The Patient Protection and Affordable Care Act (PPAC) established a home visiting grant program for states as a new section of the Title V Maternal and Child Health Services Block Grant program. The Maternal and Child Health Bureau (MCHB), Health Resources and Services Administration (HRSA), as well as the Administration on Children and Families (ACF) and other federal agencies, will have roles to play in the development and administration of this new program. Moreover, both federal and congressional leaders have encouraged state-level interagency planning and development. State MCH program leaders will play a key role in implementation and will have an opportunity to use their partnership skills.
The law provides $1.5 billion over five years for maternal, infant and early childhood home visitation programs. Funds are to be used to supplement, and “not supplant funds from other sources for early childhood home visitation programs or initiatives.” So, now is not a good time to have budget cuts in state-based home visiting programs (including Title V or Medicaid). You may want to advise your governor’s office of the prohibition on supplanting funds.
I propose three key next steps for states. First, form your partnership – build an interagency group and add leaders from community-based home visiting programs. Second, use this partnership to generate a needs assessment that is about more than demographic data on poverty and so forth; it must describe existing home visiting capacity (staff, training, waiting lists, sources of funds, etc.). Third, form a workgroup to study how the state can augment an existing model or adopt a composite home visiting program design that is evidence based. Such a workgroup would consider how your state’s proposed program could help to achieve benchmarks for improvement in maternal and child health, childhood injury prevention, school readiness, crime, domestic violence, family economic self-sufficiency and coordination with community resources.

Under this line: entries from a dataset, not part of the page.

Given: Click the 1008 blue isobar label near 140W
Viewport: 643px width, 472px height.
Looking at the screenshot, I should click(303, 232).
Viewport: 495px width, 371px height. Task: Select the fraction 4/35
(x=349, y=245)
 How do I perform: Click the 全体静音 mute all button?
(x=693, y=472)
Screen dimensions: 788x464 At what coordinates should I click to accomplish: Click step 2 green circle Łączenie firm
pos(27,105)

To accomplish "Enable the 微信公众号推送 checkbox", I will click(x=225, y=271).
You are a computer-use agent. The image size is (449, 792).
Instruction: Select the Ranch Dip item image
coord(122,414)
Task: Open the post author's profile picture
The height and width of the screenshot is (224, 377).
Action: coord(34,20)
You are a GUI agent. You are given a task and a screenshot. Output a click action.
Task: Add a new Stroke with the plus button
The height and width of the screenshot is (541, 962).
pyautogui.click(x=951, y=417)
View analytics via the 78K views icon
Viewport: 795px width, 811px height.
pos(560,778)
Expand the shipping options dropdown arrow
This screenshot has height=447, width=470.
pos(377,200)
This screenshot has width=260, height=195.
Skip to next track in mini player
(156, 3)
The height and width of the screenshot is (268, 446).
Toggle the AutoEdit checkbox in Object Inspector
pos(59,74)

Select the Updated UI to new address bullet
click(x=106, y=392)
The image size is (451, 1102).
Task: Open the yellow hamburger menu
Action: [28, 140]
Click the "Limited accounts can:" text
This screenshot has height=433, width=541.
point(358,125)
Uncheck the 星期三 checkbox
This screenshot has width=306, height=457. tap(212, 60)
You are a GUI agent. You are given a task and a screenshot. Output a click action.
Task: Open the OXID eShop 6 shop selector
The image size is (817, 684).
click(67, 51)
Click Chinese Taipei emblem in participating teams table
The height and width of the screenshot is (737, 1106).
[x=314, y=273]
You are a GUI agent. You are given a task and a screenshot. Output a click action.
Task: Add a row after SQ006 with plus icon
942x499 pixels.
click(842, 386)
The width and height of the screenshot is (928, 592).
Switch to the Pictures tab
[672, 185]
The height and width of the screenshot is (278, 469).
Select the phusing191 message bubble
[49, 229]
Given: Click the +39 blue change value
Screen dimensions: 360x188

The policy process and potential competition for new funding has heightened awareness of, interest in and tensions about how to create high quality and effective home visiting programs. But, this is the time to pull together, not apart. Leveraging and sharing knowledge is essential to successful implementation. This begins within your state as described above, but also will involve sharing across states through AMCHP, the Pew Home Visiting Campaign and other national organizations.